Collected data entries
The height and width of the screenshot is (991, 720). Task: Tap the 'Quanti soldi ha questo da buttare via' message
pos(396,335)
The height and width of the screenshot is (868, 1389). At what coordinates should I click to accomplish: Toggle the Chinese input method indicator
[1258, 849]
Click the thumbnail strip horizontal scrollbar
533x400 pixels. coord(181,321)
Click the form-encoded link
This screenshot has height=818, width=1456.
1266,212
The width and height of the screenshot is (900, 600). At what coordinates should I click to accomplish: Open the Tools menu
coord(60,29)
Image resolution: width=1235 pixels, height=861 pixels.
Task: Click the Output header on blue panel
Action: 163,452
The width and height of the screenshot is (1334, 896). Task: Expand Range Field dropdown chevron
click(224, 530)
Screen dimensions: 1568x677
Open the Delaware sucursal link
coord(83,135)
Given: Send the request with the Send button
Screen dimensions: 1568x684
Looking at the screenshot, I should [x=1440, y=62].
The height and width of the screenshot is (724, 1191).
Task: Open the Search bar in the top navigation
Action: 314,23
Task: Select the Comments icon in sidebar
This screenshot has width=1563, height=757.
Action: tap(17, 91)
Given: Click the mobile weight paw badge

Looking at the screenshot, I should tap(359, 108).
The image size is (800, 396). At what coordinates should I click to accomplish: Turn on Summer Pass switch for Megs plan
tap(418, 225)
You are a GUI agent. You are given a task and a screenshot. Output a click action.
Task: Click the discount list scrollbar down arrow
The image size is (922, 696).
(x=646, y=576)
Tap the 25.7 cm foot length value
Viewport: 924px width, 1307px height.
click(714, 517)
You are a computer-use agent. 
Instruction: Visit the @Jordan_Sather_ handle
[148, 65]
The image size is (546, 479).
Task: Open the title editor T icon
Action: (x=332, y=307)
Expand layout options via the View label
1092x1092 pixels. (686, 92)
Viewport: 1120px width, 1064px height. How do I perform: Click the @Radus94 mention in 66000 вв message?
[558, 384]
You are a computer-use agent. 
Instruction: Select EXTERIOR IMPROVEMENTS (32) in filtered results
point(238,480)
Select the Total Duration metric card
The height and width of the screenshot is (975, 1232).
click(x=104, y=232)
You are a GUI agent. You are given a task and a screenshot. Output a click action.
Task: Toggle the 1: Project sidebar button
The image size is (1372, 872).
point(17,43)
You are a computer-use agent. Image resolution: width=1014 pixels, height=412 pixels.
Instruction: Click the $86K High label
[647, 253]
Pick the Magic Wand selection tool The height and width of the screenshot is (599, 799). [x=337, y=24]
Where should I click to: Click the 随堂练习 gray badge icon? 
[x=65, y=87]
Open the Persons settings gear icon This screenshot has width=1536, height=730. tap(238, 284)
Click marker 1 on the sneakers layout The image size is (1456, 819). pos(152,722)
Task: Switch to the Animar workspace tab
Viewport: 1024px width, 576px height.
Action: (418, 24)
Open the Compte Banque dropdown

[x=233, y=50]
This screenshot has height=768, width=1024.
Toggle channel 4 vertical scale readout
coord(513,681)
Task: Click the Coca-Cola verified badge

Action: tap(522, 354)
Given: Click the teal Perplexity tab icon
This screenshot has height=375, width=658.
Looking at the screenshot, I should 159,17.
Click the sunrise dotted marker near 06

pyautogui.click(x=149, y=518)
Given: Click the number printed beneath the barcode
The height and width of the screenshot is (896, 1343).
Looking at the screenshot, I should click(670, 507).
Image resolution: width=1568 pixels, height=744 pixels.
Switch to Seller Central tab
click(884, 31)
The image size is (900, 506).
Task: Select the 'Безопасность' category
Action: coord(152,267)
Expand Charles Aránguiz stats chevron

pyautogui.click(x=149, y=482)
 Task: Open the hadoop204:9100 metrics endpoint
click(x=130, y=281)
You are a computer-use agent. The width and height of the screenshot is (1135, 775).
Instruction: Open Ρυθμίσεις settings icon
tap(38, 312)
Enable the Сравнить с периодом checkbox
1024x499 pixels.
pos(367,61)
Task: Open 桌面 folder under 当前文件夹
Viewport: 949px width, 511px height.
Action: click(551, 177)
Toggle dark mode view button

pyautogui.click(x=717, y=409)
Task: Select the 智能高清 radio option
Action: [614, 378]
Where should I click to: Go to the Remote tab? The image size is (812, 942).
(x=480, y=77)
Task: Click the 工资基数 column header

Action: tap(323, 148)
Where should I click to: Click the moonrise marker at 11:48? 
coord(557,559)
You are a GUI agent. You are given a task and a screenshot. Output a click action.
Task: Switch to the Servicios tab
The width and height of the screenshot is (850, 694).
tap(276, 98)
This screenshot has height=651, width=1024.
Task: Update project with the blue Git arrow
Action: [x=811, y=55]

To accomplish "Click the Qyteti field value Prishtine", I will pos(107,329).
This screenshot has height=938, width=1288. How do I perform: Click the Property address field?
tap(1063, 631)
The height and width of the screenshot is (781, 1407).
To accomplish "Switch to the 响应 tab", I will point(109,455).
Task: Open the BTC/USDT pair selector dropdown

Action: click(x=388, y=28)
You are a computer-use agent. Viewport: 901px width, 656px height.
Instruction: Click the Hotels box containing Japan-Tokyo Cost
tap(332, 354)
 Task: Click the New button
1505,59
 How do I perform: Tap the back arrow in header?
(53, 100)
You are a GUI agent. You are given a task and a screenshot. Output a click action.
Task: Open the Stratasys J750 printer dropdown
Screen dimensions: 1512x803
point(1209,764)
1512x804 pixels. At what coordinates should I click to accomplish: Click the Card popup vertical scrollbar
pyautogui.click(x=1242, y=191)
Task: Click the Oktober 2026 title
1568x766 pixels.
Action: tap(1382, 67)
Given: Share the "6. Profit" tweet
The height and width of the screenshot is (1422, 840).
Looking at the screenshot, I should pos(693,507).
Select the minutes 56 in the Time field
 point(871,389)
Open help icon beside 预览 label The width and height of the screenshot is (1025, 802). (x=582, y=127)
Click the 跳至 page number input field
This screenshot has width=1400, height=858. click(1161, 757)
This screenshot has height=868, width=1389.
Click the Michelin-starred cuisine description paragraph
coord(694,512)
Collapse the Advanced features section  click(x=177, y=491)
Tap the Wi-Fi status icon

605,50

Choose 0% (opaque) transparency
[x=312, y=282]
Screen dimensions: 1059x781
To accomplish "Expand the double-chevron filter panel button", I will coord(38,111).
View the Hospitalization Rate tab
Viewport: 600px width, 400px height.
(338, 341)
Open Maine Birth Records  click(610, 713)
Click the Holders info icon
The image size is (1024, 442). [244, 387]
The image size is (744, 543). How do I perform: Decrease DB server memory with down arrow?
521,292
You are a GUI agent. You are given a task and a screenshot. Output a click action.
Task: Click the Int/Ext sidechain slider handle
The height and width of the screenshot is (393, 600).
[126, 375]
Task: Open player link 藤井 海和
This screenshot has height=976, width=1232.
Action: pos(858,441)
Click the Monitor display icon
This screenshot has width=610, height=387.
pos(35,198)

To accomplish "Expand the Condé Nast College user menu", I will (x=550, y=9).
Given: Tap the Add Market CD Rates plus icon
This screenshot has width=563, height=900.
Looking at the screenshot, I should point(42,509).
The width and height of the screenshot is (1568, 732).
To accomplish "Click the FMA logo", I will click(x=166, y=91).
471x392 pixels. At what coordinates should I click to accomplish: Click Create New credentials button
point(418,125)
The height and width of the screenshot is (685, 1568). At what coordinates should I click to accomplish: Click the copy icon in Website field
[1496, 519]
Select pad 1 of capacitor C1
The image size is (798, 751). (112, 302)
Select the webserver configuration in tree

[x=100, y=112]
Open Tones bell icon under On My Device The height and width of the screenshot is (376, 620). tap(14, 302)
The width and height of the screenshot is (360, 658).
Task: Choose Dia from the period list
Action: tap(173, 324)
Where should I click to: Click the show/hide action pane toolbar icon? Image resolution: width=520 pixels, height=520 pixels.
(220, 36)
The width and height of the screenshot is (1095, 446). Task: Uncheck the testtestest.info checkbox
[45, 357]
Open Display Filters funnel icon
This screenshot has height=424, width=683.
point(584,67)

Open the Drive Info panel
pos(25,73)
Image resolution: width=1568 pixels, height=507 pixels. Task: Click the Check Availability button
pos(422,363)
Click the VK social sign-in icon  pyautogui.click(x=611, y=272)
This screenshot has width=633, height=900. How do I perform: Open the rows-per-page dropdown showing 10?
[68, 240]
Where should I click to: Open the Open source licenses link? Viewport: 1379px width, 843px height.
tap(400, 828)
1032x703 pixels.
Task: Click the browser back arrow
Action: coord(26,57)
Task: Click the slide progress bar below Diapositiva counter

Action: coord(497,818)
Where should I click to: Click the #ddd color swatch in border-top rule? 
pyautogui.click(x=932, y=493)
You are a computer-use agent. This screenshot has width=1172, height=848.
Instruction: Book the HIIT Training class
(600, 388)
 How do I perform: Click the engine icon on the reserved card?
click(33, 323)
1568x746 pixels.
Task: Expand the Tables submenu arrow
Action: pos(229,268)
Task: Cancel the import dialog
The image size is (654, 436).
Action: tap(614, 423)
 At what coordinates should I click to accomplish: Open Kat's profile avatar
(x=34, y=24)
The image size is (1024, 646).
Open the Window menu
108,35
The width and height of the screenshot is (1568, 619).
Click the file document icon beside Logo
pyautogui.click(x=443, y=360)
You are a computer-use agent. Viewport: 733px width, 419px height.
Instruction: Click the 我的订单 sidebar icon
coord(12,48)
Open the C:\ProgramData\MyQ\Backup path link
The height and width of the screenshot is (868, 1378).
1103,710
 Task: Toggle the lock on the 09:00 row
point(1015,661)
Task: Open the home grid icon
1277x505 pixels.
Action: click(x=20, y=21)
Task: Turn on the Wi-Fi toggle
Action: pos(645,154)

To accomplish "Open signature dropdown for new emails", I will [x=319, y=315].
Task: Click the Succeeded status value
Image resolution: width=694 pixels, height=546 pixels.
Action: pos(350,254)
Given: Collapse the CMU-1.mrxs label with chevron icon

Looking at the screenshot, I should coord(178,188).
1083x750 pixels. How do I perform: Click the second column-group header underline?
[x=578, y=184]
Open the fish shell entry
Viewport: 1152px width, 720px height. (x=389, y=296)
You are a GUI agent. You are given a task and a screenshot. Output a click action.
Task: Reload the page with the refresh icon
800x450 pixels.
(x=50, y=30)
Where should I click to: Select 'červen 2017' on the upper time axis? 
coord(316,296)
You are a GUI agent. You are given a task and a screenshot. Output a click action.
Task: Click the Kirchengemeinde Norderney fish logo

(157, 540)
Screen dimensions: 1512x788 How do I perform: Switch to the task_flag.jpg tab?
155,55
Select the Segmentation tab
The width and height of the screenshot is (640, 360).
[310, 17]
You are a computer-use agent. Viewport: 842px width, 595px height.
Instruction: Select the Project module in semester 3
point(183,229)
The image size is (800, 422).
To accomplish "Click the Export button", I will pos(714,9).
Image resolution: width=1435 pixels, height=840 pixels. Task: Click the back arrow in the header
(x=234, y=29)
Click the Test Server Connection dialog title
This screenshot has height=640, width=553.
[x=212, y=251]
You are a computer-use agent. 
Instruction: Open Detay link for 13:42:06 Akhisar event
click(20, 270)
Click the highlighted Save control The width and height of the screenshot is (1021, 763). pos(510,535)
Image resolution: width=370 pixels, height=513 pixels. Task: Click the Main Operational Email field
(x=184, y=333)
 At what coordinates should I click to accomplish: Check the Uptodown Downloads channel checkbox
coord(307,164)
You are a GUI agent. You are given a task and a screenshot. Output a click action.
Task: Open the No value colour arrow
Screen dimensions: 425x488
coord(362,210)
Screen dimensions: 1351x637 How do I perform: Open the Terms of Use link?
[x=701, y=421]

- [Task goal]: Looking at the entries above, find how many lines include the word "computer" and write that number alone.

- [Exercise answer]: 9